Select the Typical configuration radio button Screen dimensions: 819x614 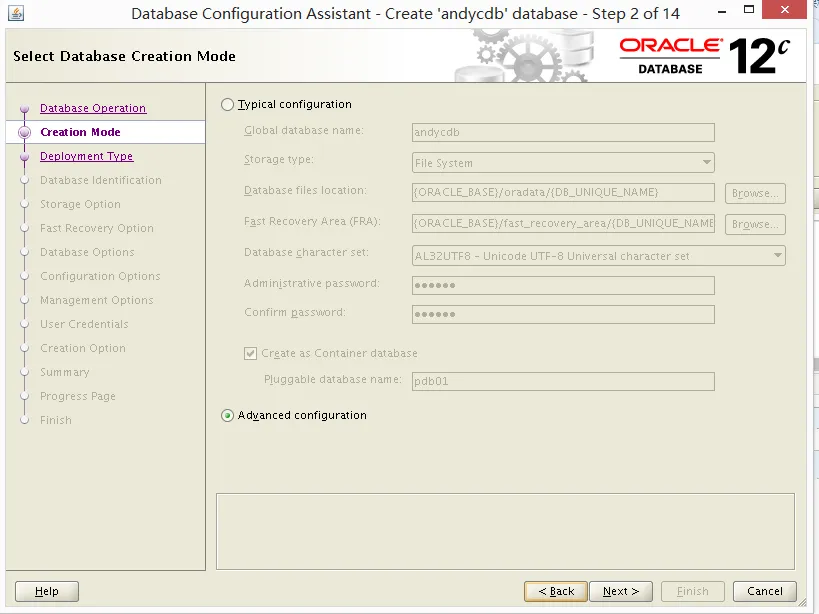coord(227,104)
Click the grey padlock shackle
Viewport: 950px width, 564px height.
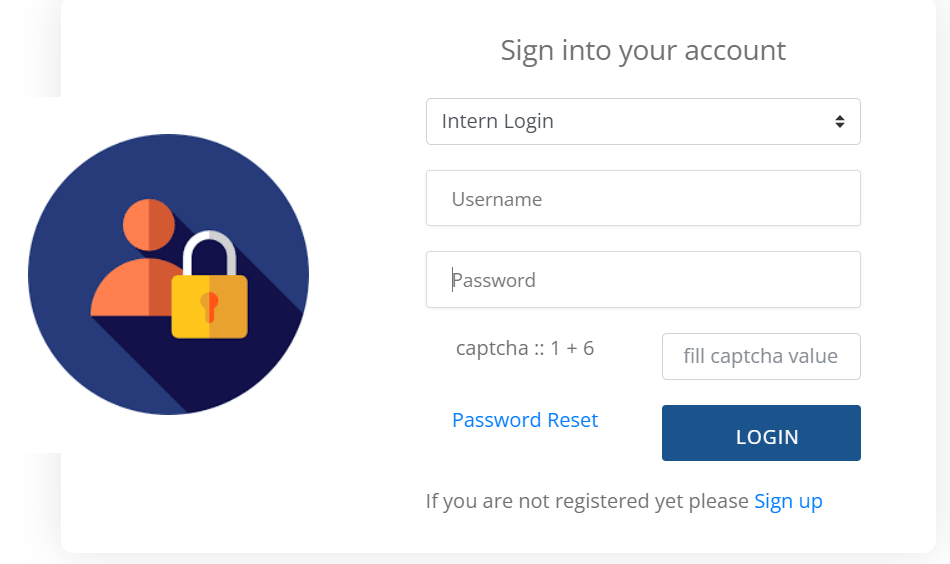pyautogui.click(x=210, y=245)
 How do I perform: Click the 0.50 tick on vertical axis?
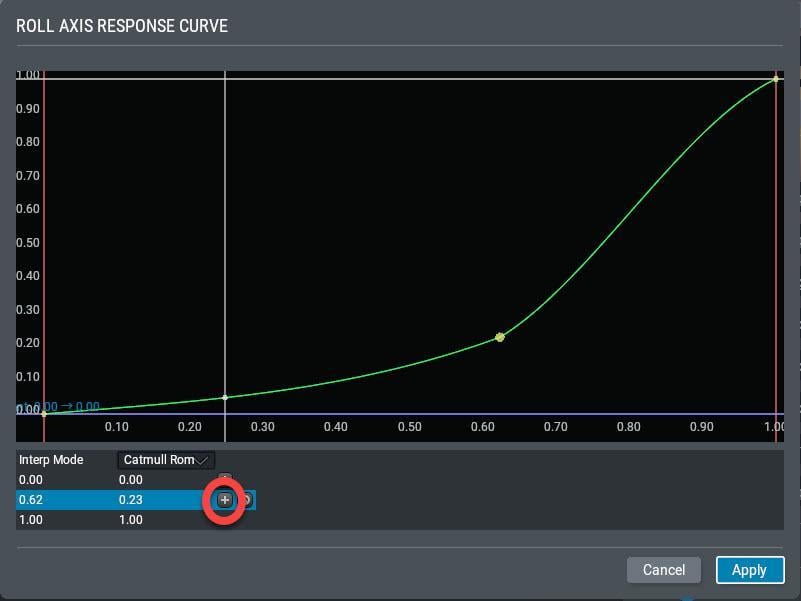coord(28,242)
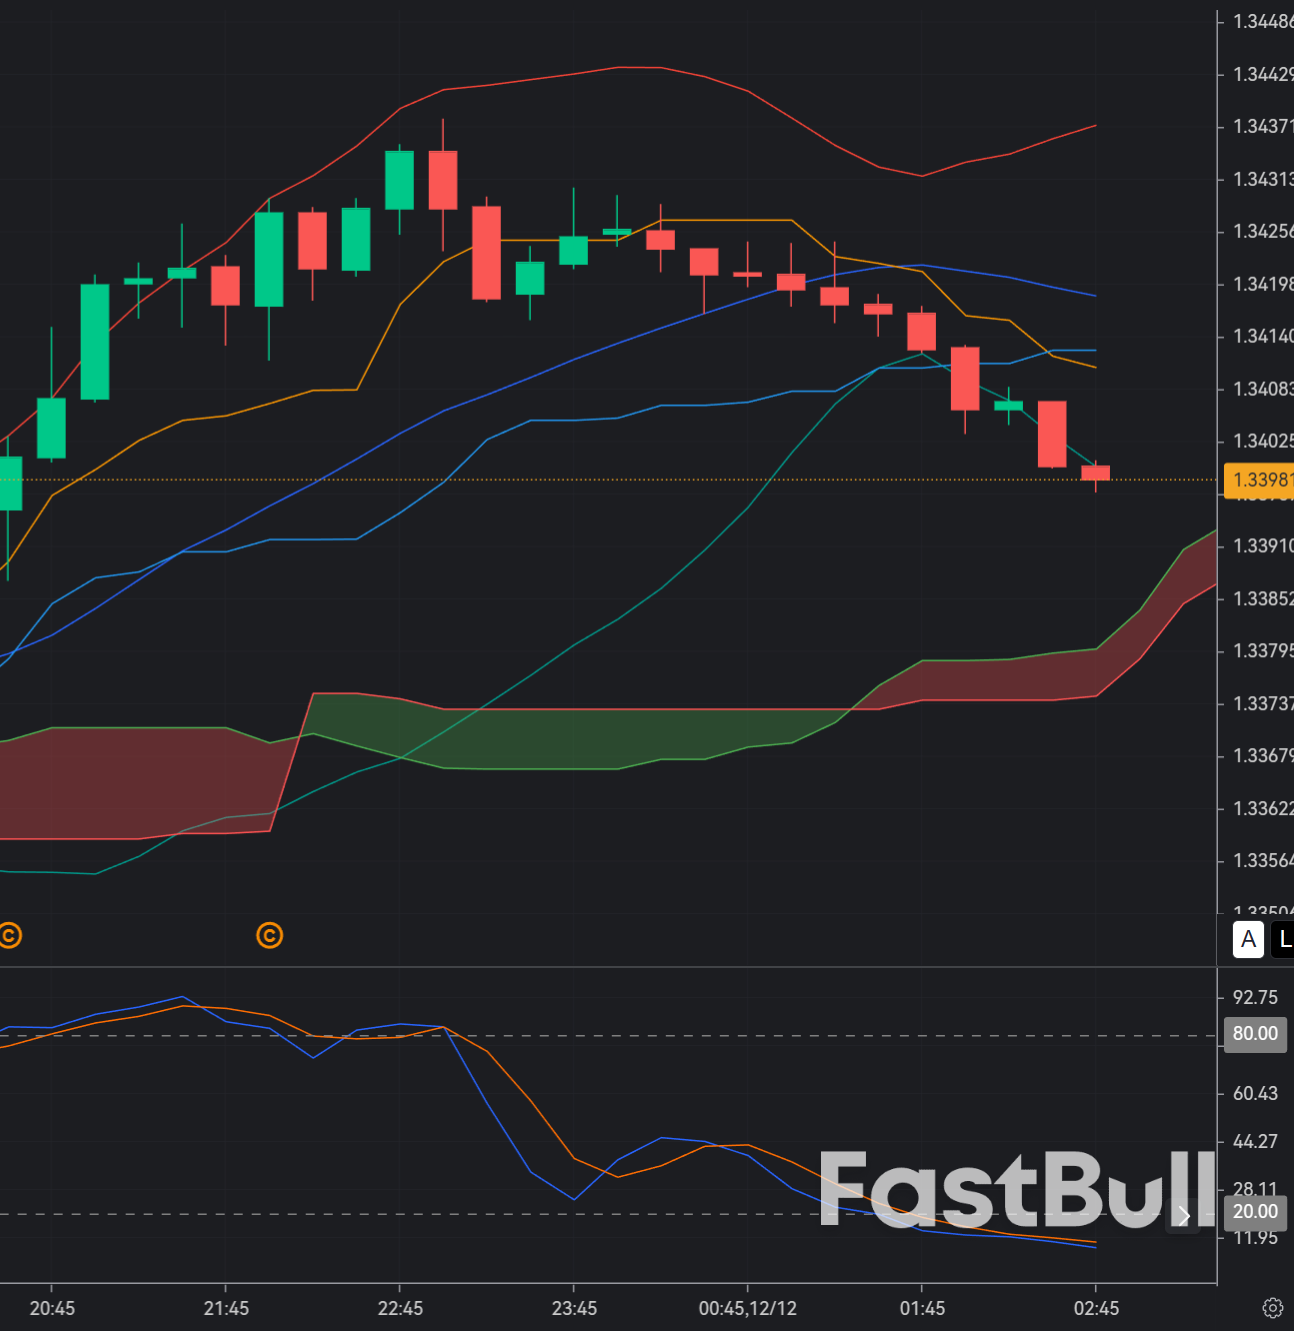
Task: Toggle logarithmic scale with the "L" button
Action: point(1285,940)
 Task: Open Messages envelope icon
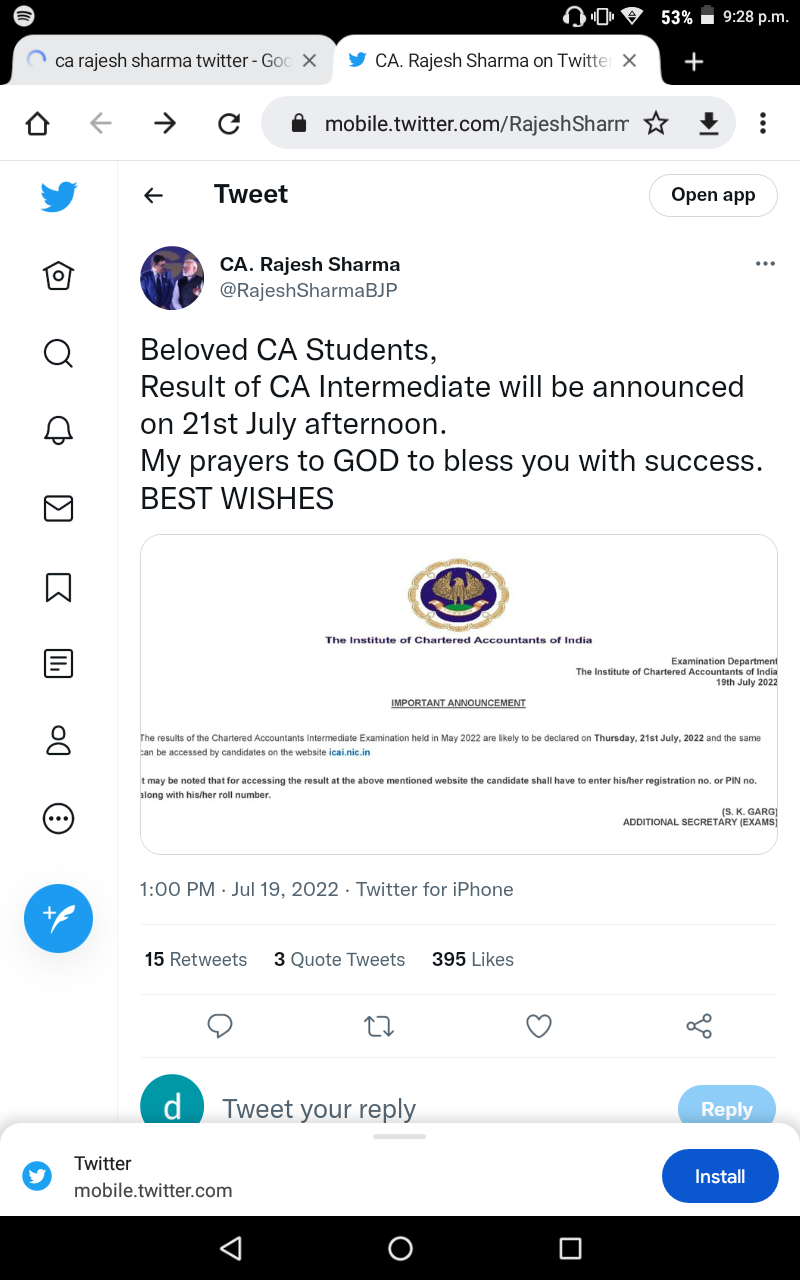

- _Task item_
Do not include the pictures. Quote only the lines from the line with "Click the grey padlock shackle" through the end of the material, both ends included, exactly.

- _Answer for the task_
Click the grey padlock shackle
Viewport: 950px width, 564px height.
pyautogui.click(x=210, y=245)
 How do I perform: Click the 0.50 tick on vertical axis?
coord(28,242)
Task: Toggle logarithmic scale with the "L" button
Action: point(1285,940)
 Task: Open Messages envelope icon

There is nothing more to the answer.